WISP: Waste- and Interference-Suppressed Distributed Speculative LLM Serving at the Edge via Dynamic Drafting and SLO-Aware Batching
New research tackles LLM serving bottlenecks, improving system goodput by up to 3.7x over prior methods.
A research team from Virginia Tech and Queen's University Belfast has introduced WISP, a novel system designed to optimize how large language models (LLMs) are served across distributed networks, particularly at the edge. The core problem they address is the current inefficiency where most LLM inference requests from smartphones and laptops are sent to centralized data centers, overloading servers while leaving powerful edge devices underutilized. WISP employs a technique called speculative decoding, where smaller models on edge devices quickly generate "draft" tokens that a larger, more accurate model in the cloud then verifies. This balances the computational load.

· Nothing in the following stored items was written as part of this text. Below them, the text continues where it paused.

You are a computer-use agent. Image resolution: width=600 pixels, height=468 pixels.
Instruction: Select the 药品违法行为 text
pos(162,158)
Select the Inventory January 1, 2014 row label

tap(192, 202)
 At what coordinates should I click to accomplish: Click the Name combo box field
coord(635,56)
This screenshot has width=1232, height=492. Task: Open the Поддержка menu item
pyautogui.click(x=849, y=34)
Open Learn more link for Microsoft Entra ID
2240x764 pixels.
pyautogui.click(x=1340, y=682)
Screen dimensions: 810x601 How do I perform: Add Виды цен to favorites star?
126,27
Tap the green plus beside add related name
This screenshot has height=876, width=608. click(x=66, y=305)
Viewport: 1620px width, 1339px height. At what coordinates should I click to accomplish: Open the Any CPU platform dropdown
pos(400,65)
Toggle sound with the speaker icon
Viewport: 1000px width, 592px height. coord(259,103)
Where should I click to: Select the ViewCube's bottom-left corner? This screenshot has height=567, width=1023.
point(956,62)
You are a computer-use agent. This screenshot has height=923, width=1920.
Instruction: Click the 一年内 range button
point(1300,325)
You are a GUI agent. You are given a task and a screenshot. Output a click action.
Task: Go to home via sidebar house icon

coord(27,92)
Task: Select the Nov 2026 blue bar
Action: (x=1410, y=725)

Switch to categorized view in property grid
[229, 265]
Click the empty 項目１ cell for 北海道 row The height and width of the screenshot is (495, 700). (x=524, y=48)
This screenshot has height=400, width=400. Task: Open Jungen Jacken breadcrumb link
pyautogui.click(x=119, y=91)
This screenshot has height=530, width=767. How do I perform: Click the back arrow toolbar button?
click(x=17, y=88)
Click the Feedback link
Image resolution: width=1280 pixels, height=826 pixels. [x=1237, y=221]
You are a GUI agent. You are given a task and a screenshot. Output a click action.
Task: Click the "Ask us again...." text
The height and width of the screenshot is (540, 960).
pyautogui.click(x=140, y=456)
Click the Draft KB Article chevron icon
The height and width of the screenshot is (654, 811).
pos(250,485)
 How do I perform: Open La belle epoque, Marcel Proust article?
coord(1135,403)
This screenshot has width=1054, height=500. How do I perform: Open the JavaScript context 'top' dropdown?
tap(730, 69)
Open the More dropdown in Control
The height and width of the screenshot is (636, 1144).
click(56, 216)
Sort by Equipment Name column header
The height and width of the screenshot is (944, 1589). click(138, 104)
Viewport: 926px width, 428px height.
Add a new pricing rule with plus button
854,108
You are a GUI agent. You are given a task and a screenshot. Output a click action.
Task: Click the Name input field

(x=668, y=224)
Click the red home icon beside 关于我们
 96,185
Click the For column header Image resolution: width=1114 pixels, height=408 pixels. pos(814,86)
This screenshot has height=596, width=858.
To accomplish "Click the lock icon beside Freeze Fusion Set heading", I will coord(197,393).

However, the researchers identified two major bottlenecks in this distributed approach: Wasted Drafting Time (when edge devices draft tokens the server ultimately rejects) and Verification Interference (where verification requests from many edges overwhelm the central server). WISP tackles these with three intelligent components: a speculation controller that dynamically adjusts how many tokens to draft based on predicted acceptance rates, a verification time estimator, and an SLO-aware batch scheduler that efficiently groups verification requests. The results are significant, with the system achieving up to a 2.1x improvement in capacity over purely centralized serving and a 4.1x boost over a prior distributed method called SLED, all without sacrificing the model's output quality.
- Improves system capacity by up to 4.1x and goodput by 3.7x compared to the SLED method for distributed serving.
- Uses dynamic drafting to suppress wasted edge computation and SLO-aware batching to manage server verification load.
- Enables lossless speculative decoding, balancing workload between edge and cloud without compromising LLM output accuracy.
Why It Matters
This could drastically reduce cloud costs and latency for AI applications, making advanced LLMs more scalable and responsive on everyday devices.